A Bit about Camellia Sinensis and Caffeine

by TeaLady on February 7, 2012

Chinese tea fields

If you have been curious about white tea but were not sure what it is, here I intend to clarify this once and for all. White tea, Green tea, Oolong tea, orange pekoe and black tea are all derived from the same plant. Camellia Sinensis. There are many different strains of this plant and from different countries or different geographical areas of the same countries the plants will be very different to the taste. Even from the same location, the tea’s are grown differently to produce different effect. Harvesting times, and methods such as covering the plants to simulate a shade effect creates a million different subtle flavours to choose from. The Green tea is all the different types of leaf that have not necessarily been aged or fermented although sometimes they are slightly, they remain green. The black teas are dried and treated and aged in many different ways; too many to put into a blog post. But as the name suggests, they are no longer green. White tea is very special because only the young and new tops of the tea plant are harvested. That characteristic white “downy fur” on the leaves are common to many plants when they are very young and tender. This precious freshness is what makes the white tea so special and delicate to taste.

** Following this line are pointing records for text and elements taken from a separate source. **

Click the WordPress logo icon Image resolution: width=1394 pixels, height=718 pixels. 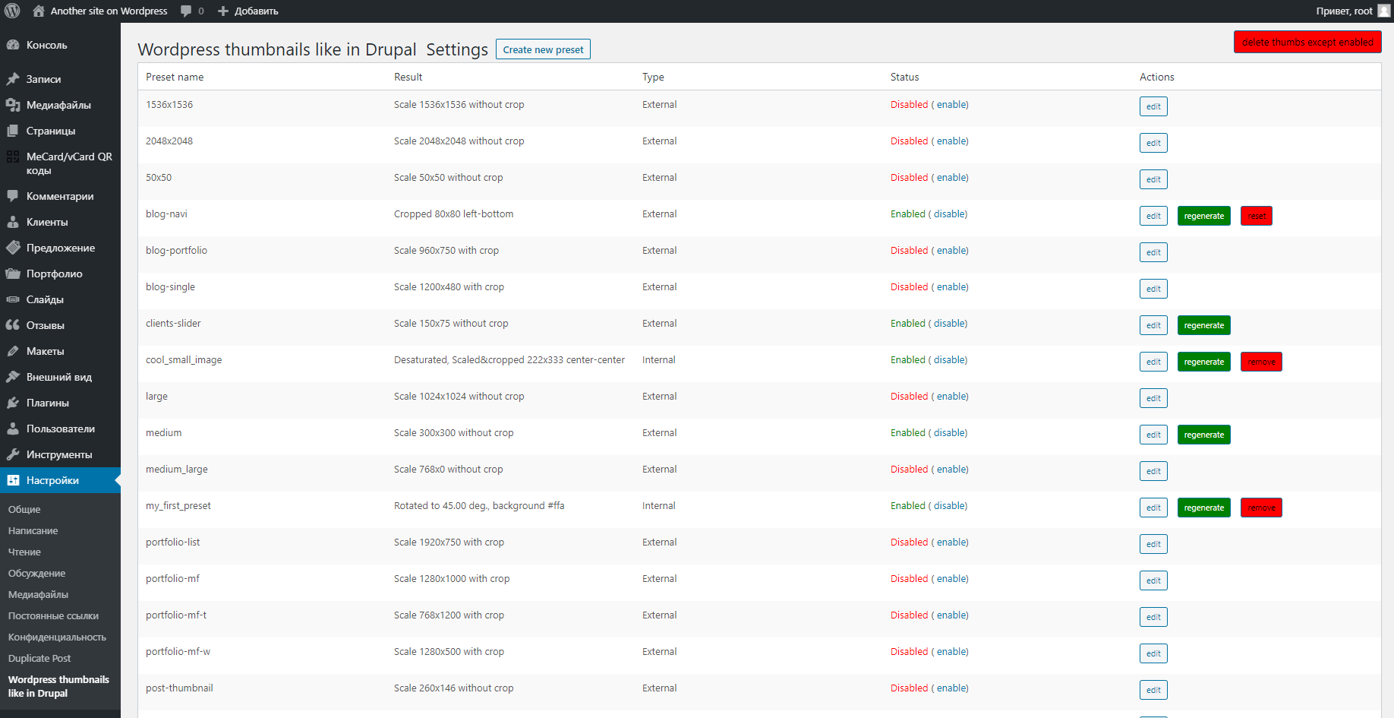tap(12, 11)
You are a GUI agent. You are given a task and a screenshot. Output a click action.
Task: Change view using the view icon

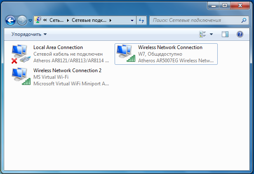(202, 34)
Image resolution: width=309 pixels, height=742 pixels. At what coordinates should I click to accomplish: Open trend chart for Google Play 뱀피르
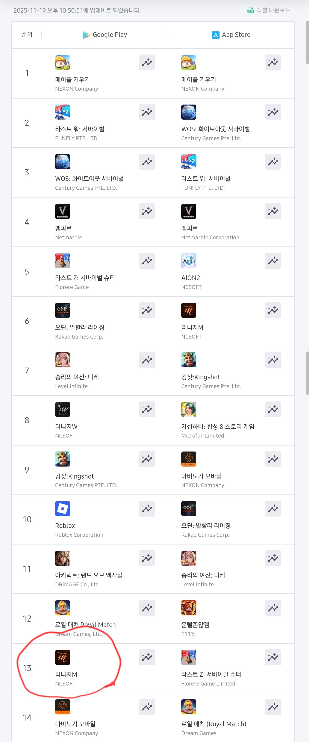pyautogui.click(x=147, y=211)
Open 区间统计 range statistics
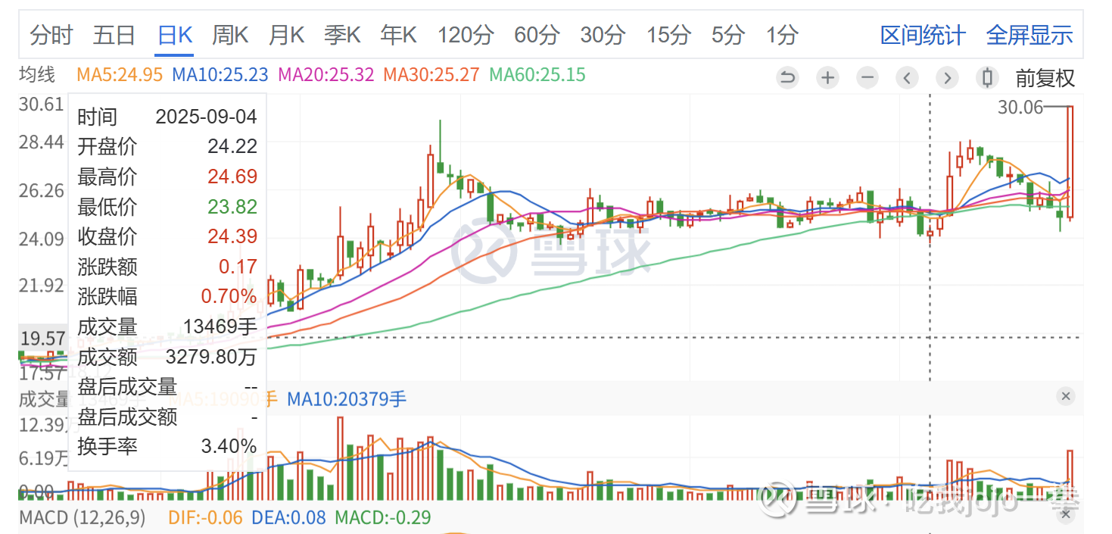The image size is (1112, 534). point(923,35)
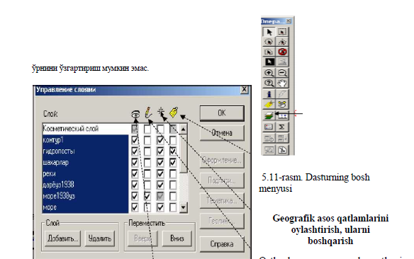The height and width of the screenshot is (259, 414).
Task: Click the Zoom-in magnifier tool
Action: point(269,73)
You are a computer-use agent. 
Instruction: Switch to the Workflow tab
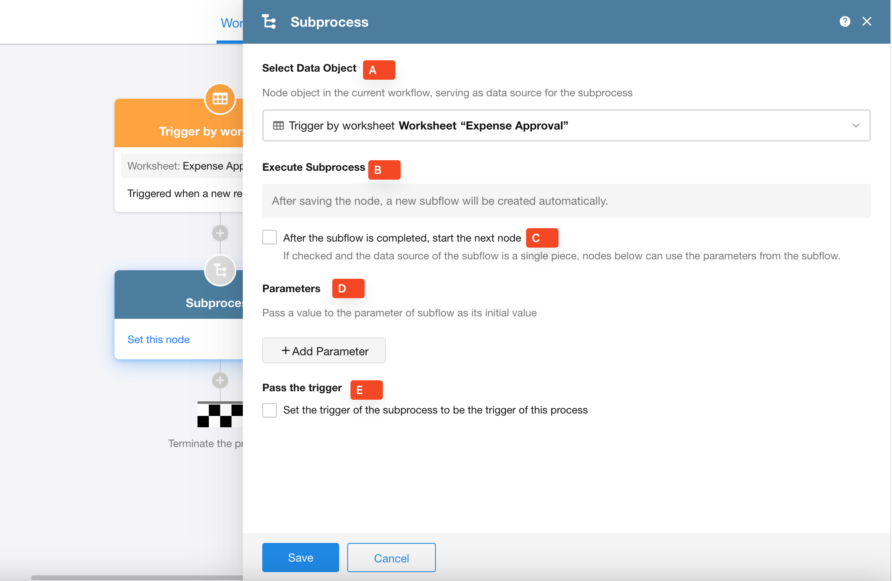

It is said that black teas have the most caffeine and green teas have less, and white teas have even less caffeine. While this is a loosely true guideline, it is impossible to predict the exact amount of caffeine which a tea will contain as there are too many variables. Season (what was the weather like when it was growing?), harvesting time, soil conditions, how long that product was on the shelf before you purchased it, exact ratio of tea to water, water temp and steeping time. Don’t get caught up in numbers or measurement of caffeine. Use your judgement, be moderate and listen to your body. If caffeine is an issue, keep in mind that the second and third infusion contains a dramatic drop in caffeine levels. Tests have shown that the levels of caffeine become barely negligible by the third infusion actually. Most of the caffeine then is highly soluble and the best jumpstart comes from your first steeping. I have heard from some worldly TCT customers who have encountered asian green tea drinkers who “pour off” the first infusion anyways; so this is an option if you love green tea but find that caffeine causes your body stress. Because this is a plant, there are so many healthful constituents to it and so many advantages of choosing to drink tea instead of coffees, colas, or sugary juices.

The benefits and pleasure derived from imbibing this wonderful, age-old, healthy beverage makes Camellia Sinensis the number one drink in the world.